◆ TASK PROMPT ◆
Keep every word of the listing and drop the images when you write it out.

◆ ENTRIES SUPPLIED ◆
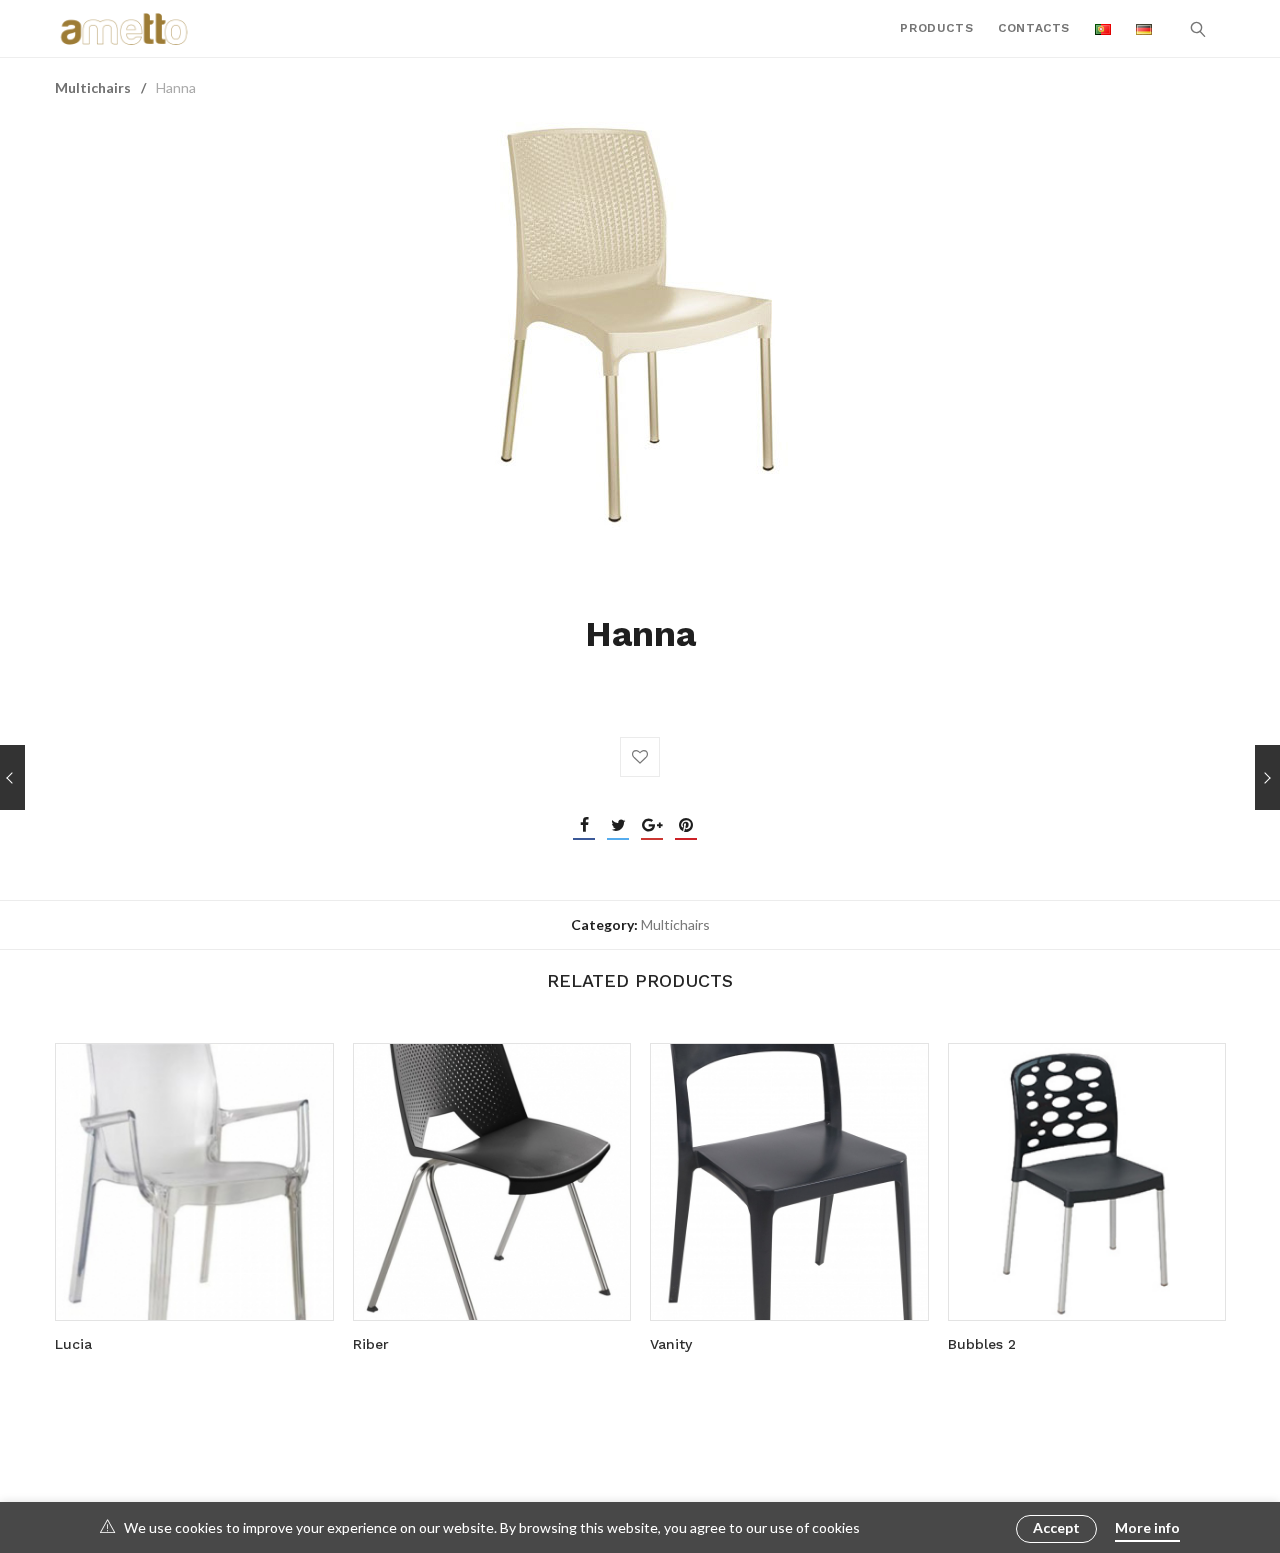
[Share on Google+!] (652, 825)
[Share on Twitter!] (618, 825)
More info (1147, 1527)
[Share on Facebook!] (584, 825)
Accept (1056, 1527)
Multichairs (93, 87)
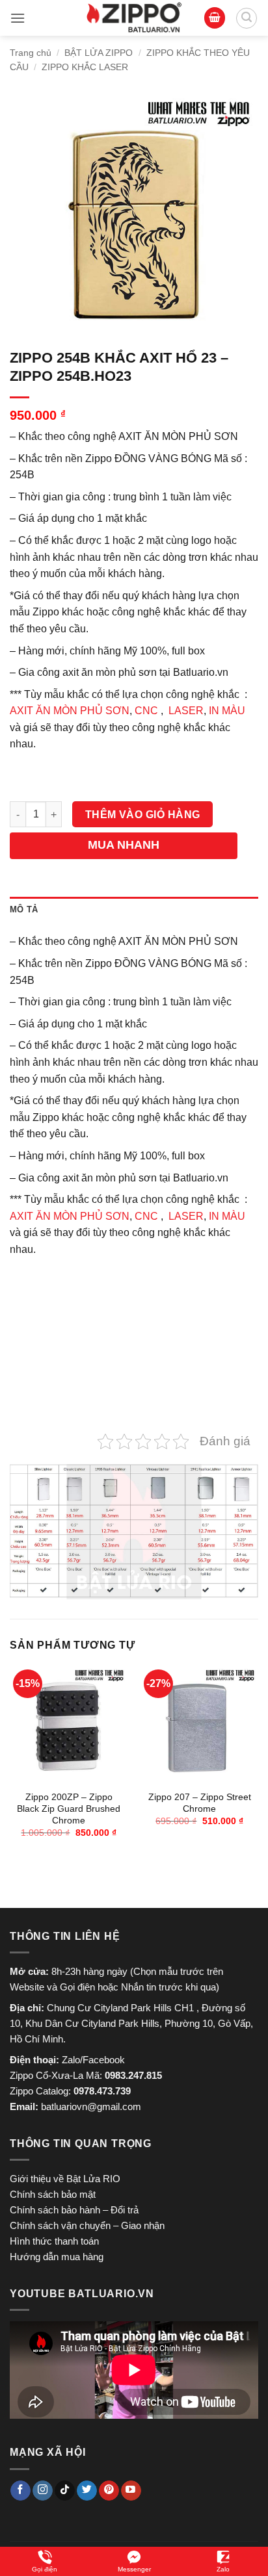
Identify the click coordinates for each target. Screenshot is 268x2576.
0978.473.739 (102, 2090)
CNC (146, 710)
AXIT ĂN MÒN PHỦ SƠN (69, 710)
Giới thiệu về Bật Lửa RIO (65, 2178)
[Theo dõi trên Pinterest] (109, 2490)
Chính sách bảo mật (53, 2194)
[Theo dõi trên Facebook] (20, 2490)
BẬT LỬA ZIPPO (98, 52)
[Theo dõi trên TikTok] (65, 2490)
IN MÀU (227, 710)
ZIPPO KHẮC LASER (85, 67)
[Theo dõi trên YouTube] (131, 2490)
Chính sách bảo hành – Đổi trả (74, 2209)
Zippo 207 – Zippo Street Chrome (199, 1803)
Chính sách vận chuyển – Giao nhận (87, 2225)
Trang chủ (30, 52)
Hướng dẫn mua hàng (56, 2256)
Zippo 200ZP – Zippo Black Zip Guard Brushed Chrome (68, 1808)
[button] (17, 18)
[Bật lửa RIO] (134, 18)
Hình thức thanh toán (54, 2241)
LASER (186, 710)
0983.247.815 (133, 2075)
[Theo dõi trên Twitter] (87, 2490)
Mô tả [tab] (24, 909)
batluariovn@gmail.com (91, 2106)
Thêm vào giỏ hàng (142, 814)
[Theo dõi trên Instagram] (43, 2490)
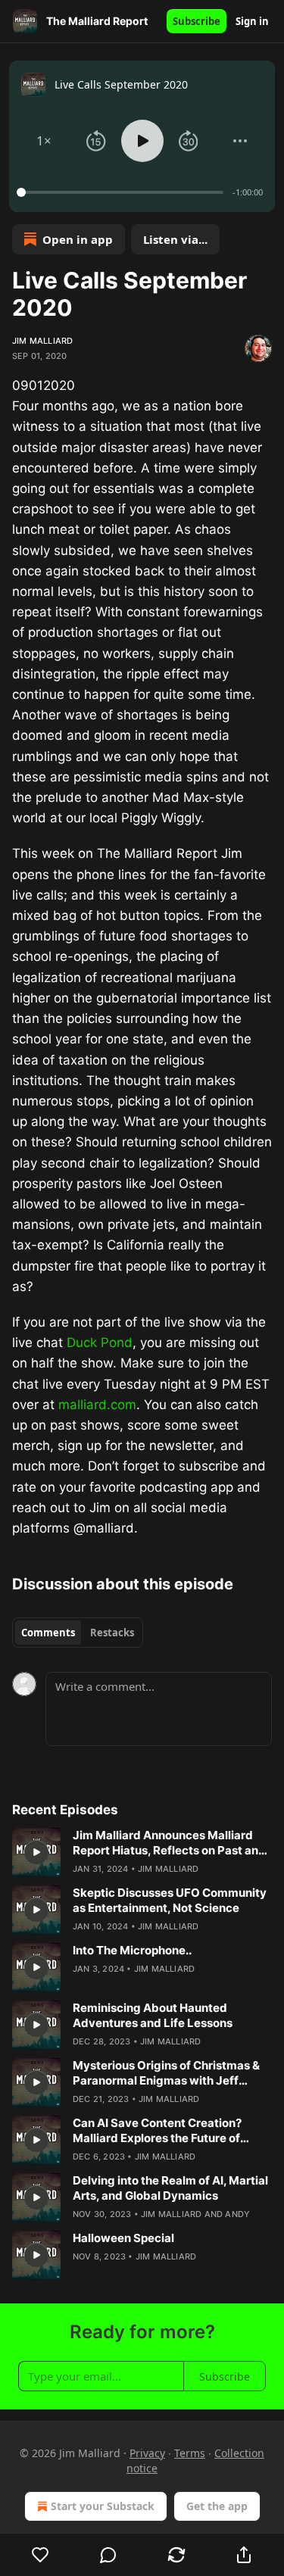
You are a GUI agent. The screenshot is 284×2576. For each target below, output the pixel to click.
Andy (237, 2214)
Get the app (217, 2506)
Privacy (147, 2453)
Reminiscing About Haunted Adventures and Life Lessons (153, 2015)
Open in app (77, 239)
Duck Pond (100, 1342)
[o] (36, 1852)
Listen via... (175, 239)
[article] (142, 1852)
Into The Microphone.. (132, 1950)
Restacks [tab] (112, 1632)
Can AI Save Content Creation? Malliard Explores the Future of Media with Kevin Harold (157, 2131)
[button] (44, 141)
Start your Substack (102, 2506)
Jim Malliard (42, 340)
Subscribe (196, 21)
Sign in (252, 21)
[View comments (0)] (109, 2555)
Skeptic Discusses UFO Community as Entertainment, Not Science (170, 1900)
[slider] (122, 192)
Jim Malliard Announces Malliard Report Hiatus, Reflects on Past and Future (169, 1843)
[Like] (40, 2555)
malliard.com (97, 1404)
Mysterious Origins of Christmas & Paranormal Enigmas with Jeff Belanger (166, 2073)
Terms (189, 2453)
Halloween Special (123, 2238)
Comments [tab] (48, 1632)
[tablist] (77, 1632)
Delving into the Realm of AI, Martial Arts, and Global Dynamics (170, 2188)
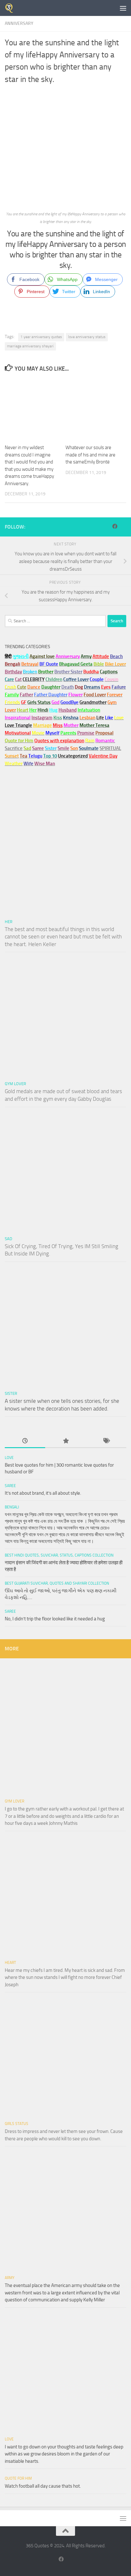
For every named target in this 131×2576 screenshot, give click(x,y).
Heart (10, 1962)
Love (9, 1457)
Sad (8, 1238)
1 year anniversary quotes (41, 337)
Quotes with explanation (59, 741)
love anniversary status (87, 337)
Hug (53, 710)
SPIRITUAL (110, 748)
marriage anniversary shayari (30, 346)
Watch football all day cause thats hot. (43, 2486)
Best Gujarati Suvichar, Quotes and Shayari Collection (57, 1583)
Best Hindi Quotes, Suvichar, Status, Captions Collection (59, 1555)
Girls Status (16, 2123)
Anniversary (19, 23)
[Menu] (123, 8)
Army (9, 2278)
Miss (58, 725)
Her (33, 710)
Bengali (12, 1507)
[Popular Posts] (65, 1441)
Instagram (41, 718)
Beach (116, 656)
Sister (11, 1393)
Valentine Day (103, 756)
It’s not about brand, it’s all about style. (43, 1493)
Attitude (101, 656)
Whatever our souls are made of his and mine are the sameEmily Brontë (90, 455)
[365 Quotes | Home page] (11, 8)
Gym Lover (15, 1083)
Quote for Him (18, 2478)
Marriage (42, 725)
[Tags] (106, 1441)
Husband (68, 710)
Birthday (13, 672)
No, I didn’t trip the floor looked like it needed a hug (55, 1619)
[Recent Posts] (25, 1441)
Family (12, 695)
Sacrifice (14, 748)
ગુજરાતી (20, 656)
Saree (10, 1486)
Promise (85, 733)
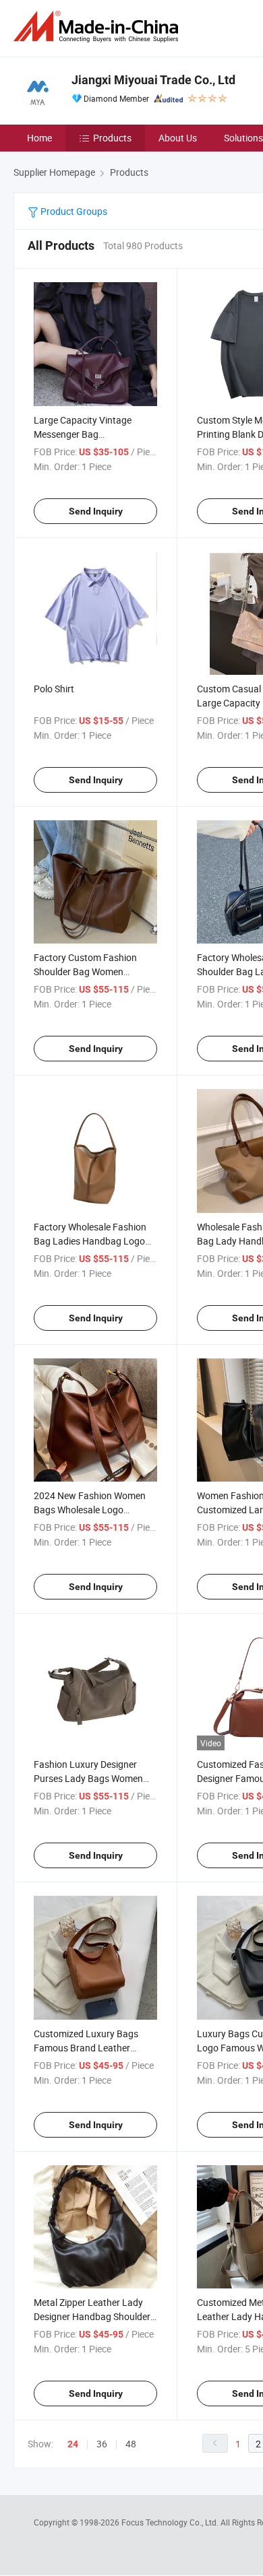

◆ EXERCISE SOLUTION ◆
[Share on Google+!] (652, 825)
[Share on Twitter!] (618, 825)
More info (1147, 1527)
[Share on Facebook!] (584, 825)
Accept (1056, 1527)
Multichairs (93, 87)
Identify the click coordinates for each target. Screenshot is 268x2576.
0978.473.739 (102, 2090)
CNC (146, 710)
AXIT ĂN MÒN PHỦ SƠN (69, 710)
Giới thiệu về Bật Lửa RIO (65, 2178)
[Theo dõi trên Pinterest] (109, 2490)
Chính sách bảo mật (53, 2194)
[Theo dõi trên Facebook] (20, 2490)
BẬT LỬA ZIPPO (98, 52)
[Theo dõi trên TikTok] (65, 2490)
IN MÀU (227, 710)
ZIPPO KHẮC LASER (85, 67)
[Theo dõi trên YouTube] (131, 2490)
Chính sách bảo hành – Đổi trả (74, 2209)
Zippo 207 – Zippo Street Chrome (199, 1803)
Chính sách vận chuyển – Giao nhận (87, 2225)
Trang chủ (30, 52)
Hướng dẫn mua hàng (56, 2256)
Zippo 200ZP – Zippo Black Zip Guard Brushed Chrome (68, 1808)
[button] (17, 18)
[Bật lửa RIO] (134, 18)
Hình thức thanh toán (54, 2241)
LASER (186, 710)
0983.247.815 (133, 2075)
[Theo dõi trên Twitter] (87, 2490)
Mô tả [tab] (24, 909)
batluariovn@gmail.com (91, 2106)
Thêm vào giỏ hàng (142, 814)
[Theo dõi trên Instagram] (43, 2490)
You are a GUI agent. The screenshot is 284×2576. For each target below, output the pixel to click.
Andy (237, 2214)
Get the app (217, 2506)
Privacy (147, 2453)
Reminiscing About Haunted Adventures and Life Lessons (153, 2015)
Open in app (77, 239)
Duck Pond (100, 1342)
[o] (36, 1852)
Listen via... (175, 239)
[article] (142, 1852)
Into The Microphone.. (132, 1950)
Restacks [tab] (112, 1632)
Can AI Save Content Creation? Malliard Explores the Future of Media with Kevin Harold (157, 2131)
[button] (44, 141)
Start your Substack (102, 2506)
Jim Malliard (42, 340)
Subscribe (196, 21)
Sign in (252, 21)
[View comments (0)] (109, 2555)
Skeptic Discusses UFO Community as Entertainment, Not Science (170, 1900)
[slider] (122, 192)
Jim Malliard Announces Malliard Report Hiatus, Reflects on Past and Future (169, 1843)
[Like] (40, 2555)
malliard.com (97, 1404)
Mysterious Origins of Christmas & Paranormal Enigmas with Jeff Belanger (166, 2073)
Terms (189, 2453)
Halloween Special (123, 2238)
Comments [tab] (48, 1632)
[tablist] (77, 1632)
Delving into the Realm of AI, Martial Arts, and Global Dynamics (170, 2188)
For every named target in this 131×2576 screenshot, give click(x,y).
Heart (10, 1962)
Love (9, 1457)
Sad (8, 1238)
1 year anniversary quotes (41, 337)
Quotes with explanation (59, 741)
love anniversary status (87, 337)
Hug (53, 710)
SPIRITUAL (110, 748)
marriage anniversary shayari (30, 346)
Watch football all day cause thats hot. (43, 2486)
Best Gujarati Suvichar, Quotes and Shayari Collection (57, 1583)
Best Hindi Quotes, Suvichar, Status, Captions Collection (59, 1555)
Girls Status (16, 2123)
Anniversary (19, 23)
[Menu] (123, 8)
Army (9, 2278)
Miss (58, 725)
Her (33, 710)
Bengali (12, 1507)
[Popular Posts] (65, 1441)
Instagram (41, 718)
Beach (116, 656)
Sister (11, 1393)
Valentine Day (103, 756)
It’s not about brand, it’s all about style. (43, 1493)
Attitude (101, 656)
Whatever our souls are made of his and mine are the sameEmily Brontë (90, 455)
[365 Quotes | Home page] (11, 8)
Gym Lover (15, 1083)
Quote for Him (18, 2478)
Marriage (42, 725)
[Tags] (106, 1441)
Husband (68, 710)
Birthday (13, 672)
No, I didn’t trip the floor looked like it needed a hug (55, 1619)
[Recent Posts] (25, 1441)
Family (12, 695)
Sacrifice (14, 748)
ગુજરાતી (20, 656)
Saree (10, 1486)
Promise (85, 733)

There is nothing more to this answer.